→ **Work to complete**
Copy out all the records exactly.

→ **Record excerpts**
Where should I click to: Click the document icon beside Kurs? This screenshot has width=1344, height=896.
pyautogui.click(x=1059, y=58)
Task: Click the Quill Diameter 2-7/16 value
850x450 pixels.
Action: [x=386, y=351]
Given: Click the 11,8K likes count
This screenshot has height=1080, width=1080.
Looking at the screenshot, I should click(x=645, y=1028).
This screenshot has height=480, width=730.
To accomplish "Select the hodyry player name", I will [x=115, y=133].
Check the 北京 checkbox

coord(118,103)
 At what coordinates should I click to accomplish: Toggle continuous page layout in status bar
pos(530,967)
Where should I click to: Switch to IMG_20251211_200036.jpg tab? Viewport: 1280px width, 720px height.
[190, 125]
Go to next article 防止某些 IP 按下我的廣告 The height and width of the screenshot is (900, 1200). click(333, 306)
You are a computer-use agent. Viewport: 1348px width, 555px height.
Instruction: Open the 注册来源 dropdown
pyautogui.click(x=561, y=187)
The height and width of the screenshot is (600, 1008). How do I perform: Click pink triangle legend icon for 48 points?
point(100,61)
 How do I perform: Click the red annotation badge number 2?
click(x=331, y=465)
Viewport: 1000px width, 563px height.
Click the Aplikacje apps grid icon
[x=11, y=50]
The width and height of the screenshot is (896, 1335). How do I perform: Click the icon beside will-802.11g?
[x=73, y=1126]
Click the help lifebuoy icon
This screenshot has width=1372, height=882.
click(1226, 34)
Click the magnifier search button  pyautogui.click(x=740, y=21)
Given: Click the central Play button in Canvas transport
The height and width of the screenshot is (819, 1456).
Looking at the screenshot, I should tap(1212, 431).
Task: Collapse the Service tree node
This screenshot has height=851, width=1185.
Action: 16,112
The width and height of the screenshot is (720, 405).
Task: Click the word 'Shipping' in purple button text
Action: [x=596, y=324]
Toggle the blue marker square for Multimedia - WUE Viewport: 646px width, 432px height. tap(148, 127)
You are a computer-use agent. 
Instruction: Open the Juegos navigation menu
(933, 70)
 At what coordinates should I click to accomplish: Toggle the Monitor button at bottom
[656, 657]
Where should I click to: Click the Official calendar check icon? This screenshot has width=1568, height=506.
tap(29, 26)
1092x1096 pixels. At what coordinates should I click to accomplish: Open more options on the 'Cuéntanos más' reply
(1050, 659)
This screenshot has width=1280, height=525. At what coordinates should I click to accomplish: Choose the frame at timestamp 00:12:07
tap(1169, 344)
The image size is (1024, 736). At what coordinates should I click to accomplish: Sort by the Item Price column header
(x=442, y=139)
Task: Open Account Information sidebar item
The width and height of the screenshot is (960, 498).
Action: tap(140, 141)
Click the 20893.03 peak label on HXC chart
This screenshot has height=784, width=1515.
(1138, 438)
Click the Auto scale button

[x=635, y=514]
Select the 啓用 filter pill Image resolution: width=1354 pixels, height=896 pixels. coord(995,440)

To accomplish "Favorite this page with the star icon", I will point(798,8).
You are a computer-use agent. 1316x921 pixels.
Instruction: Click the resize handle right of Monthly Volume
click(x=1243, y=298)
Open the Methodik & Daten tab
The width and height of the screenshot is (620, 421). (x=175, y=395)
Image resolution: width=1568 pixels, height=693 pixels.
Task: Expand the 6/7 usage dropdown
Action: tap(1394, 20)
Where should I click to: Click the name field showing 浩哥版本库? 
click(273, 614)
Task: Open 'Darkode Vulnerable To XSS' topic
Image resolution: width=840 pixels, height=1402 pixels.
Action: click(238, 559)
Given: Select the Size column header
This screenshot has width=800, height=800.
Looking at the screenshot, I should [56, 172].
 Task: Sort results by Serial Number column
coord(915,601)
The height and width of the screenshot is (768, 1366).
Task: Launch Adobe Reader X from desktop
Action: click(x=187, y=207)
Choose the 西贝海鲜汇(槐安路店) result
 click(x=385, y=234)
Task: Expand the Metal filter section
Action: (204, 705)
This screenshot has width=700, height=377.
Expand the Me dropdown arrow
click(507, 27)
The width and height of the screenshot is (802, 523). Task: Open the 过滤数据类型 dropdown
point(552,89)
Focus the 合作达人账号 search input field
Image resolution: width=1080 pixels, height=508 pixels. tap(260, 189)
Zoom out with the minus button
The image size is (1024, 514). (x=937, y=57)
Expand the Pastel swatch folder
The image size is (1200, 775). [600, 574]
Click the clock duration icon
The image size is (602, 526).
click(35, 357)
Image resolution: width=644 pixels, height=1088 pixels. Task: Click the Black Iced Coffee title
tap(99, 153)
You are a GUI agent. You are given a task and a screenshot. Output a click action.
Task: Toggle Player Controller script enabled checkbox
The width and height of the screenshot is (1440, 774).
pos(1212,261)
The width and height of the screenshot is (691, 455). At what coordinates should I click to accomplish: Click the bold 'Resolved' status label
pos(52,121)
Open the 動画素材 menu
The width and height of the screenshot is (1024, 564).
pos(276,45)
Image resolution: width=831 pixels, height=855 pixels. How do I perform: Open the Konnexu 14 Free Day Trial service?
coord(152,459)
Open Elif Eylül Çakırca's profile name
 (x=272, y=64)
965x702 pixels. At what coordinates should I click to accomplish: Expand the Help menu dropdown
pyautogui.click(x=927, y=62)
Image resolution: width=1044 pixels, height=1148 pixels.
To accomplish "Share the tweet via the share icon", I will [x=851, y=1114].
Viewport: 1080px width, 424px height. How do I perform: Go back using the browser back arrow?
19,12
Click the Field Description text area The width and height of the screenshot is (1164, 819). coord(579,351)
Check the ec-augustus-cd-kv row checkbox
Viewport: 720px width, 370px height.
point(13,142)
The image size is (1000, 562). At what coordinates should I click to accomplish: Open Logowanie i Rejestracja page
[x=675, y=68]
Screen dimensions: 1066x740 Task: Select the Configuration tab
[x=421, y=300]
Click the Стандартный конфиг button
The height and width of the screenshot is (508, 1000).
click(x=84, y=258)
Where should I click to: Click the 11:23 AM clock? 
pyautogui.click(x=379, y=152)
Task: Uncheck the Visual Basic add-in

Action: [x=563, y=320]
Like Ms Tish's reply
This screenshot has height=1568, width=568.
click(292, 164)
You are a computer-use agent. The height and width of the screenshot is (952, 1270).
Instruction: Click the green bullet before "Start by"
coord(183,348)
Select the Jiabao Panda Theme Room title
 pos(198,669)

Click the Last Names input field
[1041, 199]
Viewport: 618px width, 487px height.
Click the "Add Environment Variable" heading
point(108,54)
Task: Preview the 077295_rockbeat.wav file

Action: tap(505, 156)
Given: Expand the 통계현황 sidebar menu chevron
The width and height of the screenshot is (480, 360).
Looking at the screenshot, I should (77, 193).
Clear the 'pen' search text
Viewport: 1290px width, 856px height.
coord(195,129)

→ **Response to this task**
Where should I click to: Click the document icon beside Kurs? This screenshot has width=1344, height=896.
pyautogui.click(x=1059, y=58)
Task: Click the Quill Diameter 2-7/16 value
850x450 pixels.
Action: [x=386, y=351]
Given: Click the 11,8K likes count
This screenshot has height=1080, width=1080.
Looking at the screenshot, I should click(x=645, y=1028).
This screenshot has height=480, width=730.
To accomplish "Select the hodyry player name", I will [x=115, y=133].
Check the 北京 checkbox

coord(118,103)
 At what coordinates should I click to accomplish: Toggle continuous page layout in status bar
pos(530,967)
Where should I click to: Switch to IMG_20251211_200036.jpg tab? Viewport: 1280px width, 720px height.
[190, 125]
Go to next article 防止某些 IP 按下我的廣告 The height and width of the screenshot is (900, 1200). click(333, 306)
You are a computer-use agent. Viewport: 1348px width, 555px height.
Instruction: Open the 注册来源 dropdown
pyautogui.click(x=561, y=187)
The height and width of the screenshot is (600, 1008). How do I perform: Click pink triangle legend icon for 48 points?
point(100,61)
 How do I perform: Click the red annotation badge number 2?
click(x=331, y=465)
Viewport: 1000px width, 563px height.
Click the Aplikacje apps grid icon
[x=11, y=50]
The width and height of the screenshot is (896, 1335). How do I perform: Click the icon beside will-802.11g?
[x=73, y=1126]
Click the help lifebuoy icon
This screenshot has width=1372, height=882.
click(1226, 34)
Click the magnifier search button  pyautogui.click(x=740, y=21)
Given: Click the central Play button in Canvas transport
The height and width of the screenshot is (819, 1456).
Looking at the screenshot, I should tap(1212, 431).
Task: Collapse the Service tree node
This screenshot has height=851, width=1185.
Action: 16,112
The width and height of the screenshot is (720, 405).
Task: Click the word 'Shipping' in purple button text
Action: [x=596, y=324]
Toggle the blue marker square for Multimedia - WUE Viewport: 646px width, 432px height. tap(148, 127)
You are a computer-use agent. 
Instruction: Open the Juegos navigation menu
(933, 70)
 At what coordinates should I click to accomplish: Toggle the Monitor button at bottom
[656, 657]
Where should I click to: Click the Official calendar check icon? This screenshot has width=1568, height=506.
tap(29, 26)
1092x1096 pixels. At what coordinates should I click to accomplish: Open more options on the 'Cuéntanos más' reply
(1050, 659)
This screenshot has width=1280, height=525. At what coordinates should I click to accomplish: Choose the frame at timestamp 00:12:07
tap(1169, 344)
The image size is (1024, 736). At what coordinates should I click to accomplish: Sort by the Item Price column header
(x=442, y=139)
Task: Open Account Information sidebar item
The width and height of the screenshot is (960, 498).
Action: tap(140, 141)
Click the 20893.03 peak label on HXC chart
This screenshot has height=784, width=1515.
(1138, 438)
Click the Auto scale button

[x=635, y=514]
Select the 啓用 filter pill Image resolution: width=1354 pixels, height=896 pixels. coord(995,440)

To accomplish "Favorite this page with the star icon", I will point(798,8).
You are a computer-use agent. 1316x921 pixels.
Instruction: Click the resize handle right of Monthly Volume
click(x=1243, y=298)
Open the Methodik & Daten tab
The width and height of the screenshot is (620, 421). (x=175, y=395)
Image resolution: width=1568 pixels, height=693 pixels.
Task: Expand the 6/7 usage dropdown
Action: tap(1394, 20)
Where should I click to: Click the name field showing 浩哥版本库? 
click(273, 614)
Task: Open 'Darkode Vulnerable To XSS' topic
Image resolution: width=840 pixels, height=1402 pixels.
Action: click(238, 559)
Given: Select the Size column header
This screenshot has width=800, height=800.
Looking at the screenshot, I should [56, 172].
 Task: Sort results by Serial Number column
coord(915,601)
The height and width of the screenshot is (768, 1366).
Task: Launch Adobe Reader X from desktop
Action: click(x=187, y=207)
Choose the 西贝海鲜汇(槐安路店) result
 click(x=385, y=234)
Task: Expand the Metal filter section
Action: (204, 705)
This screenshot has width=700, height=377.
Expand the Me dropdown arrow
click(507, 27)
The width and height of the screenshot is (802, 523). Task: Open the 过滤数据类型 dropdown
point(552,89)
Focus the 合作达人账号 search input field
Image resolution: width=1080 pixels, height=508 pixels. tap(260, 189)
Zoom out with the minus button
The image size is (1024, 514). (x=937, y=57)
Expand the Pastel swatch folder
The image size is (1200, 775). [600, 574]
Click the clock duration icon
The image size is (602, 526).
click(35, 357)
Image resolution: width=644 pixels, height=1088 pixels. Task: Click the Black Iced Coffee title
tap(99, 153)
You are a GUI agent. You are given a task and a screenshot. Output a click action.
Task: Toggle Player Controller script enabled checkbox
The width and height of the screenshot is (1440, 774).
pos(1212,261)
The width and height of the screenshot is (691, 455). At what coordinates should I click to accomplish: Click the bold 'Resolved' status label
pos(52,121)
Open the 動画素材 menu
The width and height of the screenshot is (1024, 564).
pos(276,45)
Image resolution: width=831 pixels, height=855 pixels. How do I perform: Open the Konnexu 14 Free Day Trial service?
coord(152,459)
Open Elif Eylül Çakırca's profile name
 (x=272, y=64)
965x702 pixels. At what coordinates should I click to accomplish: Expand the Help menu dropdown
pyautogui.click(x=927, y=62)
Image resolution: width=1044 pixels, height=1148 pixels.
To accomplish "Share the tweet via the share icon", I will [x=851, y=1114].
Viewport: 1080px width, 424px height. How do I perform: Go back using the browser back arrow?
19,12
Click the Field Description text area The width and height of the screenshot is (1164, 819). coord(579,351)
Check the ec-augustus-cd-kv row checkbox
Viewport: 720px width, 370px height.
point(13,142)
The image size is (1000, 562). At what coordinates should I click to accomplish: Open Logowanie i Rejestracja page
[x=675, y=68]
Screen dimensions: 1066x740 Task: Select the Configuration tab
[x=421, y=300]
Click the Стандартный конфиг button
The height and width of the screenshot is (508, 1000).
click(x=84, y=258)
Where should I click to: Click the 11:23 AM clock? 
pyautogui.click(x=379, y=152)
Task: Uncheck the Visual Basic add-in

Action: [x=563, y=320]
Like Ms Tish's reply
This screenshot has height=1568, width=568.
click(292, 164)
You are a computer-use agent. The height and width of the screenshot is (952, 1270).
Instruction: Click the green bullet before "Start by"
coord(183,348)
Select the Jiabao Panda Theme Room title
 pos(198,669)

Click the Last Names input field
[1041, 199]
Viewport: 618px width, 487px height.
Click the "Add Environment Variable" heading
point(108,54)
Task: Preview the 077295_rockbeat.wav file

Action: tap(505, 156)
Given: Expand the 통계현황 sidebar menu chevron
The width and height of the screenshot is (480, 360).
Looking at the screenshot, I should (77, 193).
Clear the 'pen' search text
Viewport: 1290px width, 856px height.
coord(195,129)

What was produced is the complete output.